== ページ抜粋 ==
* * * * *
教皇葬儀に参集する各国首脳を護衛する航空防衛体制でイタリアは厳戒態勢中(The Aviationist)


Pope's funeral security plan

教皇フランシスコの葬儀が行われるサンピエトロ広場。(画像提供:イタリア警察) インセット:イタリア空軍のF-35 ライトニング II(上)とF-2000 タイフーン(下)。(画像提供:イタリア空軍)  


皇フランシスコの葬儀を主催するにあたり、イタリアは参加者の安全を確保するべく、大規模なセキュリティ計画を起動中だ。

 2025年4月26日、ローマは厳重な警備下にある。バチカンでフランシスコ教皇の葬儀が執り行われるためだ。この機会に、約50人の国家元首と10人の君主を含む160の国際代表団がローマに到着し、20万人を超える人々がイベントに参加する。  


 イタリアの警察当局と軍は、ローマ上空に飛行禁止区域を設定し、屋上に狙撃手、地上に4,000人の警官、対UASチーム、沿岸に防空ミサイル駆逐艦を配備するなど、イベントの安全確保に当たっている。ここまでの大規模な作戦はイタリア民事保護省と緊密に連携して実施されており、国家安全保障部隊がすべて動員されている。イタリア警察、カラビニエリ、財務警察(グアルディア・ディ・フィナンツァ)、陸軍、海軍、空軍が協力し、首都上空に保護的なセキュリティ「ドーム」を構築している。


空中監視セキュリティ計画

フランシスコ教皇の葬儀期間中、ローマ周辺で実施される空域制限は、4月25日12:00 UTCから4月26日20:00 UTC(推定)まで有効とし、多層防御システムの一部となる。このセキュリティシステムの第一段階は、ローマ市中心部を基準点とする半径75海里の防空識別区域(ADIZ)の設置だ。このゾーンは主要なフィルターとして機能し、当局が接近する航空機を監視・識別する。

 この広範な周辺区域内では、ローマ上空を半径35海里の円形区域に設定し、VFR(視界飛行規則)航空機およびドローンの飛行が禁止される。最も厳格な制限は、ローマ上空に半径6.5海里の飛行禁止区域で制限を執行するための巡回航空機用に専用区域も設定されている。
* * * * *
== 表示情報 ==
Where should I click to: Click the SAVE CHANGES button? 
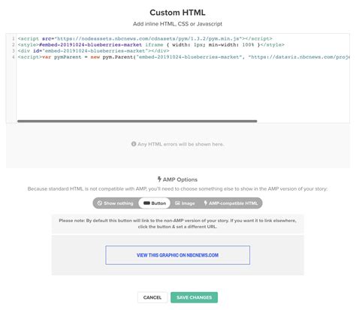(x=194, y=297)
* * * * *
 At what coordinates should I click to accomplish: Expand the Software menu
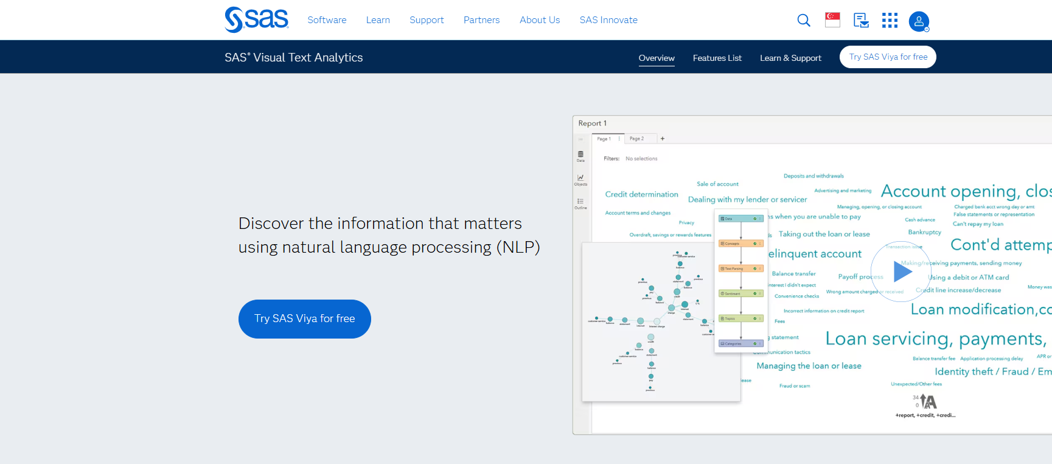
* * * * *
== 出題内容 1 ==
ページ抜粋の内容について、次の問いに答えてください。
(a) 葬儀のイベントに参加する人数はどれくらいですか？
(b) 地上に配備される警官は何人ですか？
(c) ローマ市中心部を基準点とする防空識別区域(ADIZ)の半径は何海里ですか？
== 出題内容 2 ==
教皇葬儀の警備体制を伝えるページ抜粋は、最後の文で途切れています。その次の文から書き継いでください。

== 記述回答 1 ==
(a) 20万人を超える人々
(b) 4,000人
(c) 75海里

== 記述回答 2 ==
 これらの措置は、G7首脳会議のような高レベルのイベントで実施される厳格な航空保安措置と類似している。リアルタイムの空域監視を実施するため、イタリア空軍は潜在的な脅威に迅速に対応可能な高度な航空資産を配備している。


教皇フランシスコの葬儀に伴うローマ上空の空域制限措置。(画像提供:Desk Aeronautico


ローマ上空の空域保安を確保する戦闘機

式典中の潜在的な航空脅威に迅速に対応するため、イタリア空軍の戦闘機は、NOTAM(航空機操縦者向け通知)で設定された専用空域内で、首都近郊で戦闘空中哨戒(CAP)任務を実施する。投入される航空資産は、既に活動中の日常的な迅速反応警戒部隊を強化し、空域侵犯が発生した場合、数分以内に応答可能だ。

 この任務に割り当てられた機体は、イタリア空軍の最先端プラットフォームであるユーロファイター F-2000 タイフーンと F-35A ライトニング II だ。各機は、全国に展開する主要な作戦基地から展開される。このうち最も関与する可能性の高い基地はアメンドラ、ジョイア・デル・コレ、グロッセトで、プラティカ・ディ・マーレが前線基地または代替基地として関与する可能性がある。迎撃はCAP任務中の航空機が行うが、必要に応じて他の航空機が緊急発進する準備が整っている。

 作戦に参加する戦闘機はすべて、短距離・中距離の空対空ミサイルを含む実弾を装備している。この配置により、パイロットは潜在的な脅威に効果的に対応できる。さらに、大規模な群衆と多数の要人が集まる高度に敏感な国際イベントにおいて、武装した戦闘機の存在は、潜在的な敵対的または不正な行動に対する有効で具体的な抑止力となる。


イタリア空軍の主力機F-35とF-2000。(画像提供:イタリア空軍)

低速機への迎撃任務

上記の戦闘機資産は、軽飛行機やヘリコプターなどの低速機に非常に有効だが、イタリア空軍はローマ周辺の制限空域に侵入を試みる「低速機」脅威に対抗するため、第二の防御層として専用設計のシステムを配備する。イタリア空軍のCSAR(戦闘捜索救難)中隊は、プラティカ・ディ・マーレにHH-139ヘリコプターを配備し、作戦を支援する。

 同ヘリコプターは「低速機迎撃」任務に割り当てられ、指定されたセキュリティ・ペリメーター内での低速航空機の監視と迎撃を実施する。同ヘリコプターは、無線で連絡が取れない場合でも、迎撃した航空機と非言語的な連絡を確立するための視覚通信パネルを装備している。


HH-139Aが低速機迎撃訓練飛行を実施中。(画像提供:ステファノ・ドルソ)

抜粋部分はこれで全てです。